Allegation:
Negligent surgical excision of a plantar fibroma resulting in a severed medial plantar nerve and permanent injury.
Case Details:
A 49YOF was seen by podiatry for a rapidly growing, large painful lump in the arch of her left foot and diagnosed with a plantar fibroma. The podiatrist performed surgery to excise the plantar fibroma. The patient complained of pain in her foot at her post-op visit due to a severed medial plantar nerve. The patient sued the podiatrist for medical negligence. The judge dismissed the case during trial due to lack of admissible evidence, but the plaintiff filed a successful appeal and was granted a second jury trial. There were several instances in her second trial that her testimony contradicted her testimony in the first trial. The podiatrist’s testimony was consistent with his documentation in the patient’s medical records, making him more believable to the jury.
Expert Testimony:
Plaintiff’s expert witness testified that transection of the medial plantar nerve was unexpected and considered malpractice. During cross examination defense counsel brought forward his prior testimony from another case in which he claimed that severing of the plantar nerve was a known complication and not malpractice, which damaged his credibility.
Resolution:
A defense verdict was entered in favor of the podiatrist at both trials.

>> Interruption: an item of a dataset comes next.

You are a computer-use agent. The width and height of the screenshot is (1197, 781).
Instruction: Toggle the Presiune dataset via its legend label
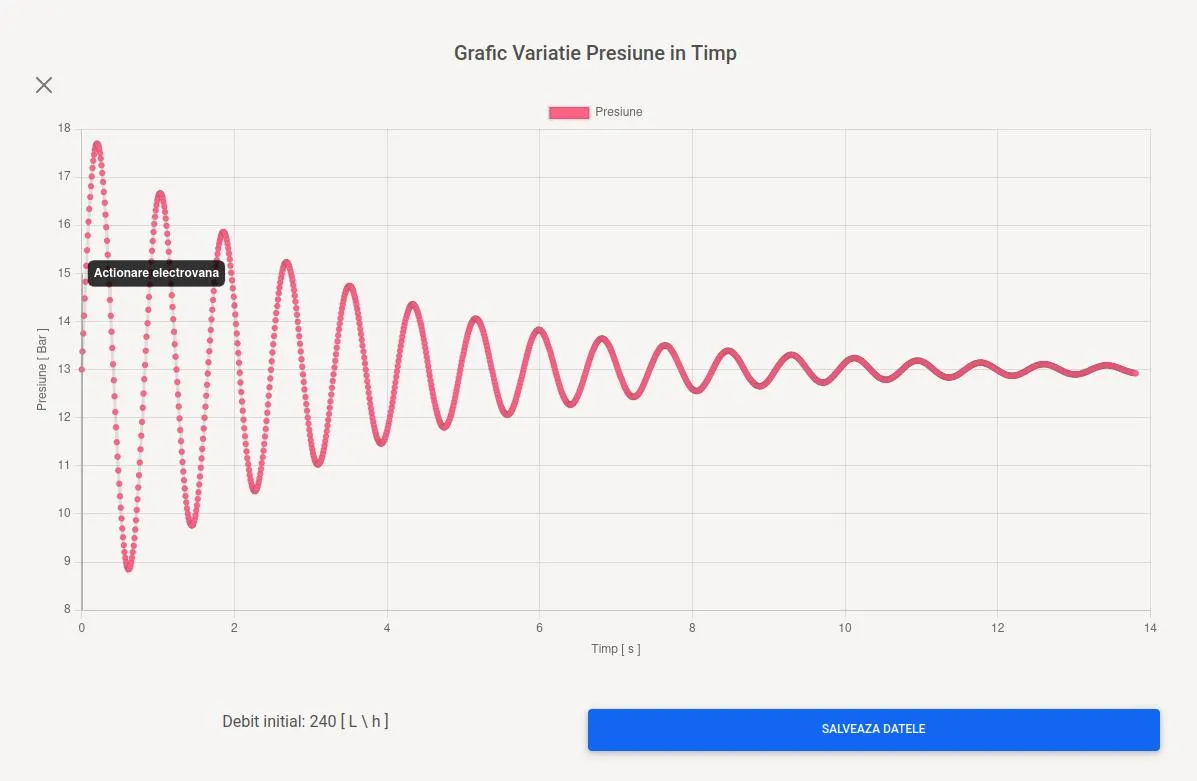(x=618, y=112)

Risk Reduction Strategies:
The following documentation strategies can help enhance patient safety and reduce your liability risk:
- Document all informed consent discussions in the patient medical record including the nature of the procedure, the potential risks and benefits, alternative treatments available, and level of the patient’s understanding and participation in the process.
- Create an accurate record of what occurred during a patient encounter to demonstrate the thought process, rationale and medical decision making. Should a question arise about a visit or a decision, thorough documentation can support defense of the care provided.
- Review office notes that have been dictated or transcribed for accuracy before submitting. Be alert to systems that have autocorrect functions or words that are easily misinterpreted and may alter the content from what was intended.
Conclusion
Complete and accurate documentation of all communications and interactions with patients is critical in the defense of negligence claims, and in fostering quality and continuity of care.